TEXT PROVIDED:

Friday, March 21, 2014


"Finish each day and be done with it. You have done what you could. Some blunders and absurdities no doubt crept in; forget them as soon as you can. Tomorrow is a new day. You shall begin it serenely and with too high a spirit to be encumbered with your old nonsense."

Ralph Waldo Emerson

Wednesday, January 22, 2014


One must never eat at:

1. Any restaurant that claims to be “Pan-Asian.”
2. Any “Bistro” that’s not French.
3. Any “Tapas” restaurant that’s not Spanish.
4. Any “Grill” that’s not a steakhouse.
5. Any restaurant that has a human first name and a gimmicky surname. (If you’ve ever eaten at Johnny Rockets, you’ll understand)
6. Any restaurant whose menu tells the “story” of the restaurant.
7. Any restaurant whose wait staff claims that “everything is good.”
8. Any restaurant whose wait staff says the word “enjoy-“ in every sentence.
9. Any restaurant whose wait staff says the word “whimsy” in any sentence.
10. Any restaurant whose TV commercial features a voice over with an Italian accent. Or, for that matter…
11. Any restaurant that advertises on TV or radio at all.
12. Any Mexican restaurant that offers lettuce as an option.
13. Any Thai restaurant whose menu crows, “We don’t use fish sauce!” (Really…I can’t make this shit up)
14. Any Chinese restaurant…
15. …except for the ONE Chinese restaurant in each major metropolitan area that’s actually pretty good.

Unless you’re drunk, of course. Then, pretty much anything will taste good…except that fucking Thai restaurant.

Tuesday, December 31, 2013


To make people laugh and learn through clear, concise writing that is entertaining, engaging, intelligent and informative.

WORK TO BE COMPLETED: Repeat the part of the blog posts above starting at "12. Any Mexican" and ending at "actually pretty good.".

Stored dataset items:
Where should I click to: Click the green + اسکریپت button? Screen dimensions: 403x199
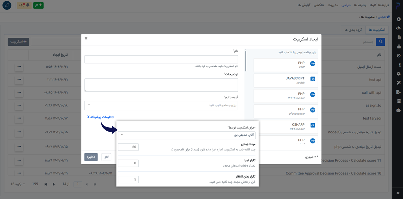[x=18, y=42]
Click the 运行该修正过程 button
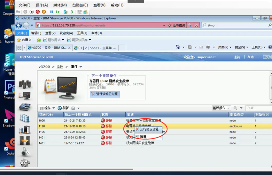The width and height of the screenshot is (272, 175). 105,94
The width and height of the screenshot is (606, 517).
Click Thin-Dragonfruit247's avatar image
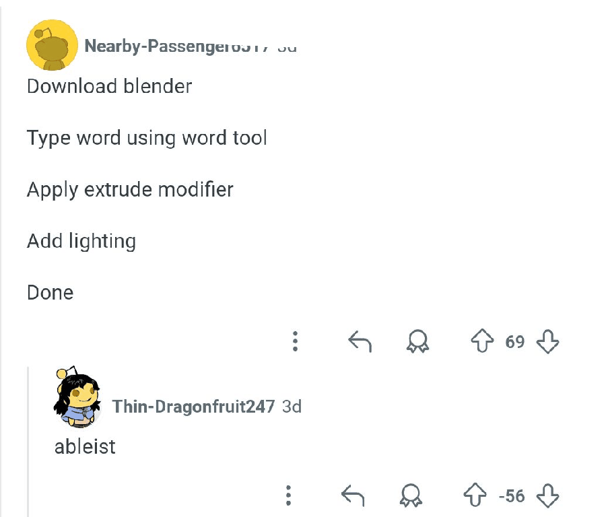(x=77, y=397)
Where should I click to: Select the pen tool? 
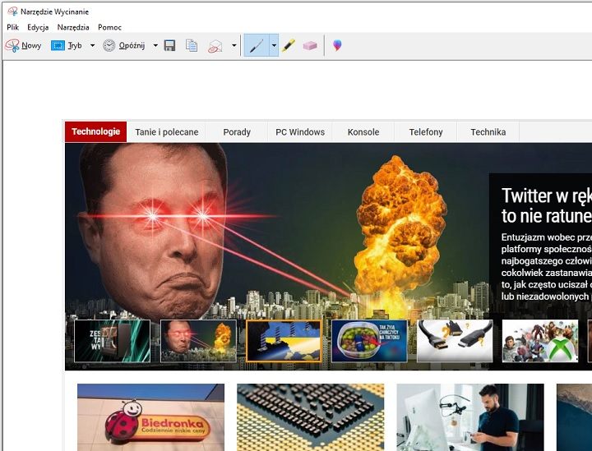pyautogui.click(x=256, y=46)
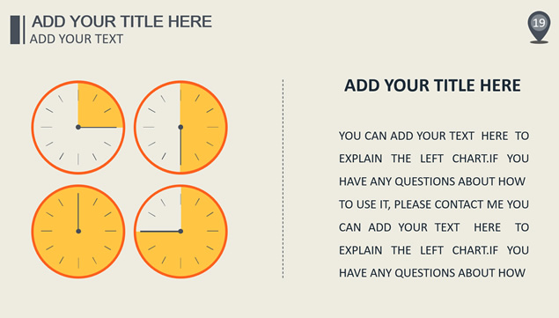Screen dimensions: 559x318
Task: Click the dark rectangle bar beside the slide title
Action: coord(15,30)
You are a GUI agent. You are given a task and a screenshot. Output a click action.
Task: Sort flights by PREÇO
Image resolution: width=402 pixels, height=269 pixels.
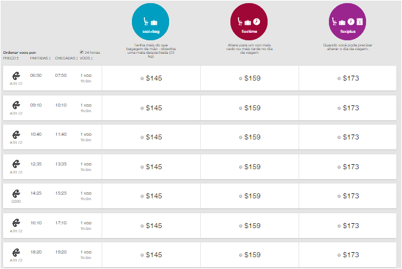click(11, 58)
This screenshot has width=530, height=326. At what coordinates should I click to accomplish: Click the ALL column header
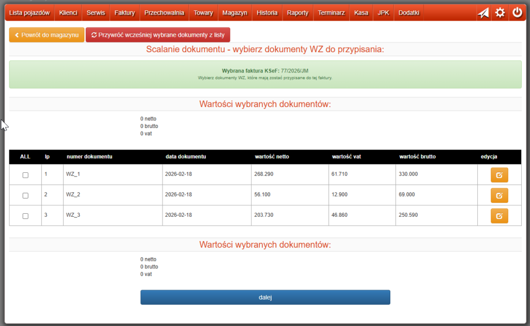25,157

RESULT:
12. Any Mexican restaurant that offers lettuce as an option.
13. Any Thai restaurant whose menu crows, “We don’t use fish sauce!” (Really…I can’t make this shit up)
14. Any Chinese restaurant…
15. …except for the ONE Chinese restaurant in each major metropolitan area that’s actually pretty good.